Problem requirements » Change "Screen dimensions" to "Display size" in the items starting with the line that contains "You are a computer-use agent. Screen dimensions: 787x443" and going on through the line that contains "click(x=134, y=23)", and give back only those lines with everything else unchanged.

Extracted entries »
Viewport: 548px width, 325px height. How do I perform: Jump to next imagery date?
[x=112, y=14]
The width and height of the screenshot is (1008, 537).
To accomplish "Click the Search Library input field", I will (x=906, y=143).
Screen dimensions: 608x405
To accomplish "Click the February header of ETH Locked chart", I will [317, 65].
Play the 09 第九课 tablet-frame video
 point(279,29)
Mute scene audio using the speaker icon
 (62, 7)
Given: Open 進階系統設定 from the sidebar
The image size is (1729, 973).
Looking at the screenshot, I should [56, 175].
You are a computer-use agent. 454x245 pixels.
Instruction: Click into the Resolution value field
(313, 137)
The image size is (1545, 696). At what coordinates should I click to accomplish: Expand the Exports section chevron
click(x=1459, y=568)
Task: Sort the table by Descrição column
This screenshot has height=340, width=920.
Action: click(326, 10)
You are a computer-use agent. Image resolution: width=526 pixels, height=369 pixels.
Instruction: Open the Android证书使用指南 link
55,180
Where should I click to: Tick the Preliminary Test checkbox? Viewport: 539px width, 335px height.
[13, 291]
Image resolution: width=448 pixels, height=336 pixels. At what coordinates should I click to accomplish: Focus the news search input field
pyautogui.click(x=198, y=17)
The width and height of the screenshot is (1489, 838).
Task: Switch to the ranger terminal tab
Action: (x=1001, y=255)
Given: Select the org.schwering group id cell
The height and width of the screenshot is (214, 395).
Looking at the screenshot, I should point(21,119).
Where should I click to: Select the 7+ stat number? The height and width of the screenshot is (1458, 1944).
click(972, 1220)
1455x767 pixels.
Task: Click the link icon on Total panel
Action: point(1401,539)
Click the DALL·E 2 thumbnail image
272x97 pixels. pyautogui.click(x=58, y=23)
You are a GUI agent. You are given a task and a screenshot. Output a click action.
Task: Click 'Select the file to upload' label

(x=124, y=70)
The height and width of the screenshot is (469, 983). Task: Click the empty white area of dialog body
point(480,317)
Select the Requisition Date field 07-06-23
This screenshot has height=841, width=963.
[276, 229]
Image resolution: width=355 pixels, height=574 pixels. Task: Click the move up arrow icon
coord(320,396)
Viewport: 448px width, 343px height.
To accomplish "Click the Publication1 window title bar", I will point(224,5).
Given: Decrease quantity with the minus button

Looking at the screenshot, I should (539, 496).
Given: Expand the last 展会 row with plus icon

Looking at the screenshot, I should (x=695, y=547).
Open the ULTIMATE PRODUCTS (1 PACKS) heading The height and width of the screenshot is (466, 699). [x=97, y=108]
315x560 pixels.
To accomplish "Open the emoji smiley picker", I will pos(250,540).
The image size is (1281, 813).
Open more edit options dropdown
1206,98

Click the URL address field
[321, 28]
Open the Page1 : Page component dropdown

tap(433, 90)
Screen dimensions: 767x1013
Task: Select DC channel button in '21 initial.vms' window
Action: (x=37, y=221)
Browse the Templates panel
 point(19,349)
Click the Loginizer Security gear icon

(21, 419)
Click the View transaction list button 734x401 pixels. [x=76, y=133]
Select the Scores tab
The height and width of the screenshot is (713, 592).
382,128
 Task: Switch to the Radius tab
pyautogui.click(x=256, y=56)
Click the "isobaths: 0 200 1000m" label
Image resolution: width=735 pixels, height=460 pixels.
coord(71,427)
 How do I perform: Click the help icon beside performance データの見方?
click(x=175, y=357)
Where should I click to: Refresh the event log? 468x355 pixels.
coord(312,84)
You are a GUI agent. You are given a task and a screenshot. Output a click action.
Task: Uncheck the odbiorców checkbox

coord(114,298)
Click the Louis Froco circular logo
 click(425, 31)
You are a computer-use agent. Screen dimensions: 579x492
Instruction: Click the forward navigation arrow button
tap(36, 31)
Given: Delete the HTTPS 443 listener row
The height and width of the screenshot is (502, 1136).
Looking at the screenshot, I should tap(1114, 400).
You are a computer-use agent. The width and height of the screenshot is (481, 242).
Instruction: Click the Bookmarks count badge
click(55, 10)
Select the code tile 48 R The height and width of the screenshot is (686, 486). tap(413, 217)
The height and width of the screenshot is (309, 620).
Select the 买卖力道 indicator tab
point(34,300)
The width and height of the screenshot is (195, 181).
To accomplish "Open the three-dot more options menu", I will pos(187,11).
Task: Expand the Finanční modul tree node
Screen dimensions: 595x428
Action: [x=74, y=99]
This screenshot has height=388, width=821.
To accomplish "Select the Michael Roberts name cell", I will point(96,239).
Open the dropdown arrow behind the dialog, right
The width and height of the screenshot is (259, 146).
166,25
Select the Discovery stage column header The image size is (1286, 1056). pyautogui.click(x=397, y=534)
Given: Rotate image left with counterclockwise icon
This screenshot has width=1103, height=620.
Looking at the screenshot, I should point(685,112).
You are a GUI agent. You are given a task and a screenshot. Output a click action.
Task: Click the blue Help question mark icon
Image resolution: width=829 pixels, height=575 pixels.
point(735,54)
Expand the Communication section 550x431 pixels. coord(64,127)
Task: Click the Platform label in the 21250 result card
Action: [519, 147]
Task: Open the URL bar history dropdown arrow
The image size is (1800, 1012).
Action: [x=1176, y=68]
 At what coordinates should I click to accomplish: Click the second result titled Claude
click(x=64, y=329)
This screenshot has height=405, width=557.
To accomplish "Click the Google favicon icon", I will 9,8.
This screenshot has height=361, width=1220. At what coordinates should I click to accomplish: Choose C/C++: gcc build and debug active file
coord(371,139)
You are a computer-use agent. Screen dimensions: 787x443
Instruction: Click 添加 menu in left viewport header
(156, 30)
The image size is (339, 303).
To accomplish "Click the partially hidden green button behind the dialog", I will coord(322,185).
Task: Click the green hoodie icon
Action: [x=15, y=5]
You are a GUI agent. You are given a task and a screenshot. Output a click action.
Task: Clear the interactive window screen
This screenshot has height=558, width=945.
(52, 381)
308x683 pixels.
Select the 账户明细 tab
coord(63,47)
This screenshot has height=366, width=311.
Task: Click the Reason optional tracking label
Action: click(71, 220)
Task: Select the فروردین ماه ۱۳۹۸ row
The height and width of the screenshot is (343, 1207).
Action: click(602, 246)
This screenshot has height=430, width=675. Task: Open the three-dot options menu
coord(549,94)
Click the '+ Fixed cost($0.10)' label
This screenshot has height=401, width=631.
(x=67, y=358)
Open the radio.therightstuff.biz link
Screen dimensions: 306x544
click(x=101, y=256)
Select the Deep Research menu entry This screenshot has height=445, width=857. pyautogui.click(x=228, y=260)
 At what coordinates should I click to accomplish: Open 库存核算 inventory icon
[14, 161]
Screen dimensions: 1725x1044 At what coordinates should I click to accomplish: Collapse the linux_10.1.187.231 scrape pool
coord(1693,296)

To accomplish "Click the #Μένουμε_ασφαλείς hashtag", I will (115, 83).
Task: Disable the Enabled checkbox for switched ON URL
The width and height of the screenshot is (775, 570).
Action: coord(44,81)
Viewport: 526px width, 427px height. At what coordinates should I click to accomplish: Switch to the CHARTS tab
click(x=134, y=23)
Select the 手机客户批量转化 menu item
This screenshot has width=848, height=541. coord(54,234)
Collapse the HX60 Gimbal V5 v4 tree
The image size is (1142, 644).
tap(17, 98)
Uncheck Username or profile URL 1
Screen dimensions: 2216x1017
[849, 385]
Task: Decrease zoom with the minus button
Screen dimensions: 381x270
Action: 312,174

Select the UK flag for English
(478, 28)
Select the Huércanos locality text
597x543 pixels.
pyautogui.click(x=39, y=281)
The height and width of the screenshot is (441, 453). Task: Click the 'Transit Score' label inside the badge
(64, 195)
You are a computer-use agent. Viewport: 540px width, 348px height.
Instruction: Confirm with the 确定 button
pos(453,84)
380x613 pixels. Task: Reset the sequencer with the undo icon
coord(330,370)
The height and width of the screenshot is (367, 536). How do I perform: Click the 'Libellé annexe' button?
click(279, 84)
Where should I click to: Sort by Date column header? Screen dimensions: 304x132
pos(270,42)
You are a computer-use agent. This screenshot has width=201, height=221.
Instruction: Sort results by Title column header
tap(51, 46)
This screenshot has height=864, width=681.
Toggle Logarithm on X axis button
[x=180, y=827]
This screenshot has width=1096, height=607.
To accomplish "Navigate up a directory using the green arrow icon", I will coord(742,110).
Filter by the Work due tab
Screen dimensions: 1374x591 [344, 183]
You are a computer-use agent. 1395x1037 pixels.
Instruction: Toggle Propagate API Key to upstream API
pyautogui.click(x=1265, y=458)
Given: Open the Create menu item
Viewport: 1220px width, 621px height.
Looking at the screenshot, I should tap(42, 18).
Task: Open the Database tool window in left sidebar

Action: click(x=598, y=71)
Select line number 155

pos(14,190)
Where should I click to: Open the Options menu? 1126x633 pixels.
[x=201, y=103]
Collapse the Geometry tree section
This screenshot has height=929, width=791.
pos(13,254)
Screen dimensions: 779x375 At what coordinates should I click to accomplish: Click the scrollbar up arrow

Correct response »
You are a computer-use agent. Display size: 787x443
Instruction: Click 添加 menu in left viewport header
(156, 30)
The image size is (339, 303).
To accomplish "Click the partially hidden green button behind the dialog", I will coord(322,185).
Task: Click the green hoodie icon
Action: [x=15, y=5]
You are a GUI agent. You are given a task and a screenshot. Output a click action.
Task: Clear the interactive window screen
This screenshot has height=558, width=945.
(52, 381)
308x683 pixels.
Select the 账户明细 tab
coord(63,47)
This screenshot has height=366, width=311.
Task: Click the Reason optional tracking label
Action: click(71, 220)
Task: Select the فروردین ماه ۱۳۹۸ row
The height and width of the screenshot is (343, 1207).
Action: click(602, 246)
This screenshot has height=430, width=675. Task: Open the three-dot options menu
coord(549,94)
Click the '+ Fixed cost($0.10)' label
This screenshot has height=401, width=631.
(x=67, y=358)
Open the radio.therightstuff.biz link
Display size: 306x544
click(x=101, y=256)
Select the Deep Research menu entry This screenshot has height=445, width=857. pyautogui.click(x=228, y=260)
 At what coordinates should I click to accomplish: Open 库存核算 inventory icon
[14, 161]
Display size: 1725x1044 At what coordinates should I click to accomplish: Collapse the linux_10.1.187.231 scrape pool
coord(1693,296)

To accomplish "Click the #Μένουμε_ασφαλείς hashtag", I will (115, 83).
Task: Disable the Enabled checkbox for switched ON URL
The width and height of the screenshot is (775, 570).
Action: coord(44,81)
Viewport: 526px width, 427px height. At what coordinates should I click to accomplish: Switch to the CHARTS tab
click(x=134, y=23)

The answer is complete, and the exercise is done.